Dans une session de 10 heures, organisée le vendredi 6 juin à la place Habima au centre de Tel Aviv, l’organisation israélienne Breaking the Silencea permis à d’anciens et à d’actuels soldats israéliens de lire leurs témoignages devant une foule d’individus israéliens à la fois curieux et partageant les mêmes opinions.

Les dix heures de cet évènement-marathon marquent le dixième anniversaire de l’organisation, fondée en 2004, durant la Seconde Intifada, par un groupe d’anciens soldats de l’armée de défense israélienne. Breaking the Silence a été créée afin de donner l’opportunité aux soldats de parler et de raconter leurs expériences dans les Territoires Palestiniens Occupés. Depuis sa création, l’organisation a recueilli plus de 700 témoignages de la part de soldats ayant servi en Cisjordanie, à Gaza et à Jérusalem-Est.

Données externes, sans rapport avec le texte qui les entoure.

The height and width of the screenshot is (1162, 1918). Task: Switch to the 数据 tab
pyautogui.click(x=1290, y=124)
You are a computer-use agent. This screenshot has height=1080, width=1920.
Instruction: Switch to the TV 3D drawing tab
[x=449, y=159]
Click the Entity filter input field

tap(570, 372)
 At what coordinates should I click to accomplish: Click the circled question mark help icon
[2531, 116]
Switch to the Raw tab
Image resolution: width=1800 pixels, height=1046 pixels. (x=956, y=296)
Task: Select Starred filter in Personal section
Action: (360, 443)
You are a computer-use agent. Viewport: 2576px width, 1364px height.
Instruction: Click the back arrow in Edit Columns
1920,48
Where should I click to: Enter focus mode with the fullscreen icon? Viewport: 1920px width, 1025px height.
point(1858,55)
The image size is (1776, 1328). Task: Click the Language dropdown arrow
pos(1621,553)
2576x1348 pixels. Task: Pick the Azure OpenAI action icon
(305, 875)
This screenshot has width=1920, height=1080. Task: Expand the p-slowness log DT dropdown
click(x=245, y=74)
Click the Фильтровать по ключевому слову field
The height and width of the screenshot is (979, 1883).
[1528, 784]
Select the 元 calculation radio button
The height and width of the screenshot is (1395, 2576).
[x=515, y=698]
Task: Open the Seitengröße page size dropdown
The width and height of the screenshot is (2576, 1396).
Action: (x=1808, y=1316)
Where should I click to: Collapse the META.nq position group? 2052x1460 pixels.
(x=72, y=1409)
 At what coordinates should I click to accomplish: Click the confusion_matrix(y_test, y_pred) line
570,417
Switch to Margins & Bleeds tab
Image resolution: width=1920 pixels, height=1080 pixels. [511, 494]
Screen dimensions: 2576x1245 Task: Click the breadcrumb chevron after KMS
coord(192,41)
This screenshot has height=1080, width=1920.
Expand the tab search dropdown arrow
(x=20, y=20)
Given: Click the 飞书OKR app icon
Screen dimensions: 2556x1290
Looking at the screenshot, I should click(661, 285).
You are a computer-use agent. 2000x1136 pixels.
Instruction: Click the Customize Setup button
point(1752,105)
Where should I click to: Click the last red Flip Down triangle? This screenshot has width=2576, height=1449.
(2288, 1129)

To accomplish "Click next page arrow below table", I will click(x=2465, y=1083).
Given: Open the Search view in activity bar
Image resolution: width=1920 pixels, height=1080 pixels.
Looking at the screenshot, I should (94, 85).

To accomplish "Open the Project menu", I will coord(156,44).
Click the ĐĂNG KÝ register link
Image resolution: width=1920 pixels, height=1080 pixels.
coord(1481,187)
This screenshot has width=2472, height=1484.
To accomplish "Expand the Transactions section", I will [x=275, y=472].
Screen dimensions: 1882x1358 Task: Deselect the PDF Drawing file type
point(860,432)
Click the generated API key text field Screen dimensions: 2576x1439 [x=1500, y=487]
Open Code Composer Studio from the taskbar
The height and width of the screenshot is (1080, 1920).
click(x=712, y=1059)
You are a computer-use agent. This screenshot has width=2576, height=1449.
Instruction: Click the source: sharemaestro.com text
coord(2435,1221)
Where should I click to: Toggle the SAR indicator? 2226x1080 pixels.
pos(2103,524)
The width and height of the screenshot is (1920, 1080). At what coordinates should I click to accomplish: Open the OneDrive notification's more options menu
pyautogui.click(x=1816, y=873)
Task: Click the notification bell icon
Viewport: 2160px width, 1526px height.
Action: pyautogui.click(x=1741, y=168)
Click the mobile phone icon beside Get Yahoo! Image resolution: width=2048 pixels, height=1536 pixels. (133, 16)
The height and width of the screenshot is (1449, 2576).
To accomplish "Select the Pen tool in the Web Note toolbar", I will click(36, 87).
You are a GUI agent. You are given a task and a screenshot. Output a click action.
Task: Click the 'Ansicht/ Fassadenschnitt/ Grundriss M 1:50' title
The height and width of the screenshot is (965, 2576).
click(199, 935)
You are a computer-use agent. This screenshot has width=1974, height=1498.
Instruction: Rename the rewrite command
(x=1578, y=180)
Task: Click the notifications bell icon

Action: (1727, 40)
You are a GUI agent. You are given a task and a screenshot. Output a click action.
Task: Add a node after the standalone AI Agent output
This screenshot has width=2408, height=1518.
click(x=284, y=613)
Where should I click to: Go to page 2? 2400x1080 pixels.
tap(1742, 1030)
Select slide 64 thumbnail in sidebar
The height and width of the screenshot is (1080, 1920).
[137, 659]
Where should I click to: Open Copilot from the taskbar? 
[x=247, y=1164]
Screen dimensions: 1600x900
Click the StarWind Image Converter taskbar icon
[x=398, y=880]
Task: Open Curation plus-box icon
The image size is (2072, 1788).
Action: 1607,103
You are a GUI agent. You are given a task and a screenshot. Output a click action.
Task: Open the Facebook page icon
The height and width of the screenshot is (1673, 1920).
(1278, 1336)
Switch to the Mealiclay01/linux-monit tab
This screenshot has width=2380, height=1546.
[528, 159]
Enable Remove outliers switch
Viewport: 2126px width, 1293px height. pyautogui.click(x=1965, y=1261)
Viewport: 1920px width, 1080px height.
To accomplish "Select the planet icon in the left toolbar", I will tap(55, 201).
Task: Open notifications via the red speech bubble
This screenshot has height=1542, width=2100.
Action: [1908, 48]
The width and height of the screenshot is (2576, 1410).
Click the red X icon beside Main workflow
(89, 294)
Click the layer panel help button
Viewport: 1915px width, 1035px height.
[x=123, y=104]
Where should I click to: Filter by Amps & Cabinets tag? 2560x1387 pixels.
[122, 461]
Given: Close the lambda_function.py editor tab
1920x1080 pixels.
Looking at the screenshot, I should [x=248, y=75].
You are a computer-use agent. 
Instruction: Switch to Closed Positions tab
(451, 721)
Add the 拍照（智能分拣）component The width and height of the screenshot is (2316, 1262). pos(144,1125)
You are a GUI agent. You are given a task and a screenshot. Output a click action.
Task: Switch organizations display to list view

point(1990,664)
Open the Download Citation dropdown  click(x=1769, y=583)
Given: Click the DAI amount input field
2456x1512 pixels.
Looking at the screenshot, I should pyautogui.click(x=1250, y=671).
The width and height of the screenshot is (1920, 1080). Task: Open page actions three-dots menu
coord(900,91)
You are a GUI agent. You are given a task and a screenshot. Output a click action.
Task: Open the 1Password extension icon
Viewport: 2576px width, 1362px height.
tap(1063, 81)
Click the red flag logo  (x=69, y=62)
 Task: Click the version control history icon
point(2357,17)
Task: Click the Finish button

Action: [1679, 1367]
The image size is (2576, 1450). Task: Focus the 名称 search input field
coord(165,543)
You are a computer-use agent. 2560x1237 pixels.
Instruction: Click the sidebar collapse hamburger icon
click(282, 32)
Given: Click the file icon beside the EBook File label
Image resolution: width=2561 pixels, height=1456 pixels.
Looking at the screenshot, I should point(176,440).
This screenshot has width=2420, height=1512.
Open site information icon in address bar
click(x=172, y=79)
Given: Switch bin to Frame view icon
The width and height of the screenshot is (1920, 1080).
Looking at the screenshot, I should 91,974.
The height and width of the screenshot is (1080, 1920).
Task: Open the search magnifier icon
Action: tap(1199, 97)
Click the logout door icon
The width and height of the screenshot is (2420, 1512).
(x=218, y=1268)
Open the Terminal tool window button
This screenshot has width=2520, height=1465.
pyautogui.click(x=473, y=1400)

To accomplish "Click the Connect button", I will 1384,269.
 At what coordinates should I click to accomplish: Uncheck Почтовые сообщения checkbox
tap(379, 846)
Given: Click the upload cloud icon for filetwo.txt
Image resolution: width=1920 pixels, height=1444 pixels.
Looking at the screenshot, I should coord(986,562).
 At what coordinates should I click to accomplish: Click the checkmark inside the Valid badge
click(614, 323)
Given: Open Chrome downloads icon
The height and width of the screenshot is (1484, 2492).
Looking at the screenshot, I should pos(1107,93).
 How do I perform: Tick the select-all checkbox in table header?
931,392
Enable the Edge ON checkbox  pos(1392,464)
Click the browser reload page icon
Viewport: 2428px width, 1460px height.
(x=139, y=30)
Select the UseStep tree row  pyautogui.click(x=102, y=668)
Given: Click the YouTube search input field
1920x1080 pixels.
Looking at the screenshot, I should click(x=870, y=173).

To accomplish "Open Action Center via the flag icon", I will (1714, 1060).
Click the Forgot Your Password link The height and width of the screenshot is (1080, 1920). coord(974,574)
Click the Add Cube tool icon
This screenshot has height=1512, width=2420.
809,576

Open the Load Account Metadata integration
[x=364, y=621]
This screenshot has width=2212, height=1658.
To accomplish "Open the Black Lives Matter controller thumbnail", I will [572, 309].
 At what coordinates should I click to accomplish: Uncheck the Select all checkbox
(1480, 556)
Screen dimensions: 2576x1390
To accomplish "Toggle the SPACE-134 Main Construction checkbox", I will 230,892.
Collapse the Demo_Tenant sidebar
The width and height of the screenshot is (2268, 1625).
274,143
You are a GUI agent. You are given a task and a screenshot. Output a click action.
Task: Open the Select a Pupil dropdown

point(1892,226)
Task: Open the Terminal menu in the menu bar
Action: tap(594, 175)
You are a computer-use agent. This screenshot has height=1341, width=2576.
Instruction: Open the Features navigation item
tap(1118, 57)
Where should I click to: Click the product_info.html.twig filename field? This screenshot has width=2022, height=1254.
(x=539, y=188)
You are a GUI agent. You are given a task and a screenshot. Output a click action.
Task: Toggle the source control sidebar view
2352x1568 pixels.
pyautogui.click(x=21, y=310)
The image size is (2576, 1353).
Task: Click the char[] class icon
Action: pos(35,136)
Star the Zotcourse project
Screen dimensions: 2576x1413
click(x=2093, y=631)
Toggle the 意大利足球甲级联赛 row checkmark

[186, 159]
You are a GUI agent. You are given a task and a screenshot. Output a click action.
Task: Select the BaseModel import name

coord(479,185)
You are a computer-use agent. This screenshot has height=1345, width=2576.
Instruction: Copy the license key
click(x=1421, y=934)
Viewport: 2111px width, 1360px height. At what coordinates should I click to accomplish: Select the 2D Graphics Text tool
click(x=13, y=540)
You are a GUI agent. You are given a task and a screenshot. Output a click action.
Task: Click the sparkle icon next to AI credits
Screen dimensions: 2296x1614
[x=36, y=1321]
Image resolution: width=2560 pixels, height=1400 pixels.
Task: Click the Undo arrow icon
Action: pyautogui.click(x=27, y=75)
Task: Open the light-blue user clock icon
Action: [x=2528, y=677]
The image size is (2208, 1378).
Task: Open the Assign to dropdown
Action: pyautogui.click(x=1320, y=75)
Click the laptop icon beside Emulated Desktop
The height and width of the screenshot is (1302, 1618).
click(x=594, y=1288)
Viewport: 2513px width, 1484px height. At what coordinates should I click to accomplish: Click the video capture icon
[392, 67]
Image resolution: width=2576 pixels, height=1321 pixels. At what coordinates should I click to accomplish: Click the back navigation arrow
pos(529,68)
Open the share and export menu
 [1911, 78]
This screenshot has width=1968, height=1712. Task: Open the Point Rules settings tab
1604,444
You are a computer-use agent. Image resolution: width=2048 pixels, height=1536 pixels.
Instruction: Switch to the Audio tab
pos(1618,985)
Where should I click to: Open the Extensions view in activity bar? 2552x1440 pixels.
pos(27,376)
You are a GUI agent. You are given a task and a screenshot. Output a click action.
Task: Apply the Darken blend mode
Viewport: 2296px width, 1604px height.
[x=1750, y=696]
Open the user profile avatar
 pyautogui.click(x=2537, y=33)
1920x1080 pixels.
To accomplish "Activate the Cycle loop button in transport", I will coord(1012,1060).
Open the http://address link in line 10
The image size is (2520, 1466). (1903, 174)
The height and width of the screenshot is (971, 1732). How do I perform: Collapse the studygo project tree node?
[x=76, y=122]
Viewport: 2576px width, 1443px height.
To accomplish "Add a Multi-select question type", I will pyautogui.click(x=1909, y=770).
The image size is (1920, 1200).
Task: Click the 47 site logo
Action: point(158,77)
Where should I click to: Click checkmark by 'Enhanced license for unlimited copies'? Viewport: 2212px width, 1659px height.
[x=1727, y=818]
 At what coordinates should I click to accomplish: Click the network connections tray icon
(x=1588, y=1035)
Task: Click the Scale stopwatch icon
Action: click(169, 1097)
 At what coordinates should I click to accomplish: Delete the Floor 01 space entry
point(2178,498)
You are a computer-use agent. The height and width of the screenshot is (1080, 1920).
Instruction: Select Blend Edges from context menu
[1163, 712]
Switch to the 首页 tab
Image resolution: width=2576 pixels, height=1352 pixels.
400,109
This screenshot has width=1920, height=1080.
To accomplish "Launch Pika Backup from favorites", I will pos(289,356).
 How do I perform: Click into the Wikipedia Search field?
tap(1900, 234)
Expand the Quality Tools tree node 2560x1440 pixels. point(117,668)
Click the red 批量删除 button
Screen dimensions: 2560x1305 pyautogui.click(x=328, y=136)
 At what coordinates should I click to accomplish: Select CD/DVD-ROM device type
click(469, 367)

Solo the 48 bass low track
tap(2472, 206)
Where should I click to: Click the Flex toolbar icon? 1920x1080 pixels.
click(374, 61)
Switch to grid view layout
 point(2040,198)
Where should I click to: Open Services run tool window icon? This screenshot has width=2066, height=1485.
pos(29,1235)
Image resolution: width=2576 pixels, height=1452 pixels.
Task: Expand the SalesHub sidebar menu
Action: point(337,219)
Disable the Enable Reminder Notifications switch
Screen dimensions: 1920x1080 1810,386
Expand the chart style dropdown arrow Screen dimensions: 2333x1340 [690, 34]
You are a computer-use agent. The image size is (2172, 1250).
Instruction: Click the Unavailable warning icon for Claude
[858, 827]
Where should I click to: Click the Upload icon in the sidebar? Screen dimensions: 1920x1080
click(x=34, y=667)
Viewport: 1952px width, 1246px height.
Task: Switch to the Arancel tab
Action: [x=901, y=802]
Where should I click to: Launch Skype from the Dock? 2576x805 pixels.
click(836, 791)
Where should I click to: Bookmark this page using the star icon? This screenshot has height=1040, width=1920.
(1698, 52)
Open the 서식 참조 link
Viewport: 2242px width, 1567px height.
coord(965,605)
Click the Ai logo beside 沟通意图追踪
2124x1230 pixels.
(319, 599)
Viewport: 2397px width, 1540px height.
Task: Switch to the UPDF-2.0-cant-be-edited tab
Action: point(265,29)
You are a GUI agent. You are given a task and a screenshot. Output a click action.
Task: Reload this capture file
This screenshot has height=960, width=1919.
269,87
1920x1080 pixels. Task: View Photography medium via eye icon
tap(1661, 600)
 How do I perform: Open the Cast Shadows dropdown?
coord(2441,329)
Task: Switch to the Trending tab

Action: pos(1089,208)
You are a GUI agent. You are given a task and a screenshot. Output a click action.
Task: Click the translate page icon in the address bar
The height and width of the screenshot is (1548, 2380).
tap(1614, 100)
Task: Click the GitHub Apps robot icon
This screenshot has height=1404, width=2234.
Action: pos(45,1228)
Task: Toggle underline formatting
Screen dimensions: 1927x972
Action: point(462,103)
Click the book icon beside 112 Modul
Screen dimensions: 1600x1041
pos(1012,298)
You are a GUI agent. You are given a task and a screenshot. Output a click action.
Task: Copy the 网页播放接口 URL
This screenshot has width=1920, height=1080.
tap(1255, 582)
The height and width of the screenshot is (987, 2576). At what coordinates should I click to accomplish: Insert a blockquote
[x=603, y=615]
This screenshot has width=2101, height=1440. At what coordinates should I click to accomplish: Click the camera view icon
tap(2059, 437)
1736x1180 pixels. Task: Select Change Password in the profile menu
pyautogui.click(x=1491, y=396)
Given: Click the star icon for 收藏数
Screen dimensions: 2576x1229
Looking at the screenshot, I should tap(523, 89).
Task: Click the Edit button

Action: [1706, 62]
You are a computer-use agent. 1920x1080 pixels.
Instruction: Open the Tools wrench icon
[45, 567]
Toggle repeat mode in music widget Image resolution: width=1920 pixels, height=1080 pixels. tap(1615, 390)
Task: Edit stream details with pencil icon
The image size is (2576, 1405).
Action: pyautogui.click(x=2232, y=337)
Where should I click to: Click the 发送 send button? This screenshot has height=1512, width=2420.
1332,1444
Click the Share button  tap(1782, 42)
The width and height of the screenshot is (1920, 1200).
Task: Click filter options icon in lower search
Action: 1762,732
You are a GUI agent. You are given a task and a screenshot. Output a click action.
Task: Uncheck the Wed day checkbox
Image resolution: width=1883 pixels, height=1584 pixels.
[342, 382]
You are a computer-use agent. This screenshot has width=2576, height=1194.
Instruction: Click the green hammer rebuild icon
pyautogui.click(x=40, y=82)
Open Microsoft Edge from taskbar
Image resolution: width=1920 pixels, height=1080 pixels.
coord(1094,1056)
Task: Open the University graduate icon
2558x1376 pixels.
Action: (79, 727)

On estime 350 à 400 le nombre de lecteurs qui ont pris part à cet évènement. S’emparant du microphone, ils se sont exprimés sur ce qu’ils ont vécu pendant leur service afin de sensibiliser et d’attirer l’attention sur les objectifs de la charité et les 47 ans de l’implication militaire israélienne en Cisjordanie.

Ci-après les noms de quelques-uns des anciens soldats qui ont pris part à l’évènement ainsi que des passages de leurs témoignages qu’ils ont tenu à lire à haute voix devant la foule présente pour l’occasion.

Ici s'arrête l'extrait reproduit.